9 of 9 people found the following review helpful:
5.0 out of 5 stars
Excellent, October 14, 2001
This review is from: Principles of Digital Image Synthesis (The Morgan Kaufmann Series in Computer Graphics) 2 Volume Set (Hardcover)
Volume 1:
This book is comprehensive in scope and one of the most well-written technical books in existence. In the preface the author states 'I love to write', and considering the exceptional quality of this book, this indeed shows through.
The first part of the book covers the human visual system, the understanding of which is fundamental to designing effective computer graphics. Several interesting topics are discussed, including Mach bands, color opponency, perceptual color matching, MacAdam ellipses, RGB color space, and gamut mapping.
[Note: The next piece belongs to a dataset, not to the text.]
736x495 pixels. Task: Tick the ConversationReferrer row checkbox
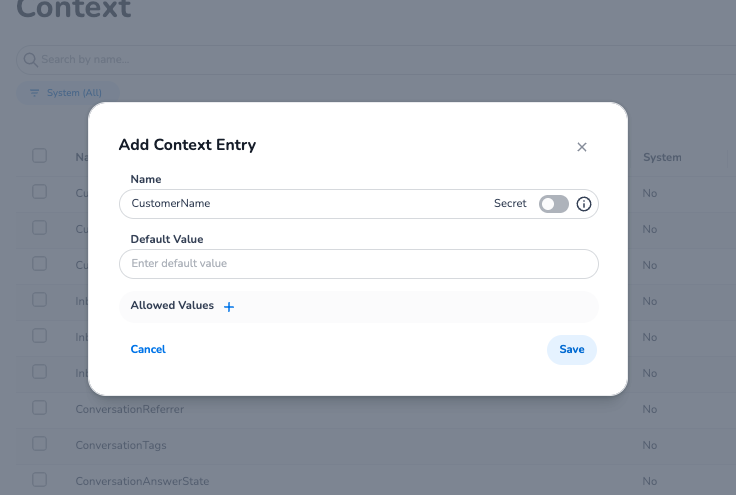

The second part covers more technical matters, namely that of signal processing. The mathematical background assumed of the reader increases dramatically in this part; some exposure to elementary calculus and differential equations would suffice. The author does a good job of explaining such concepts as linear operators and the Dirac bracket notation. The pictorial representation he gives of the convolution operation is very helpful. In addition, Fourier analysis is presented at a level that makes it very clear exactly what is happening to signals, both discrete and continuous, when taking the Fourier transform. The Fast Fourier transform is not discussed however, dissapointingly. Suprisingly, a whole chapter is devoted to wavelet transforms, a topic usually not included at this level. Wavelets are used as a tool to deal with nonstationary signals. Usually discussed at a very abstract level, the presentation here is crystal clear and vey intutive, and the reader will take away a deeper appreciation of these objects than what could have been obtained from the usual presentations.
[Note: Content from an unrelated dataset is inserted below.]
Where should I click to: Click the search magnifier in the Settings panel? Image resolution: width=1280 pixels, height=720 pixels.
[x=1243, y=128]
Chapter 7 is one of the most important in the book for it covers Monte Carlo techniques for evaluating the integrals that arise in image processing. The speed of convergance of Monte Carlo is addressed, along with how to estimate confidence levels when the parent distribution is normal. The author presents five different ways of doing 'blind' Monte Carlo, including rejection, blind stratified, weighted, and quasi Monte Carlo. Quasi Monte Carlo has taken on particular importance in recent years wherever Monte Carlo techniques are used. The author also presents four different ways of doing 'informed' Monte Carlo, i.e. when some information about the signal is known.
Uniform sampling of continuous signals is done in the next chapter. After discussing an example of sampling and reconstruction, the author outlines in detail the mathematical theory behind the uniform sampling and reconstruction of one-and two-dimensional signals. The chapter ends with a discussion of a technique to reduce aliasing artifacts called supersampling.
The next chapter covers nonuniform sampling and reconstruction. Naturally this is more complicated from a mathematical standpoint, due to the role of stochastic processes, but the author does a good job of discussing the relevant concepts. Most interesting is his treatment of the duality between aliasing and noise.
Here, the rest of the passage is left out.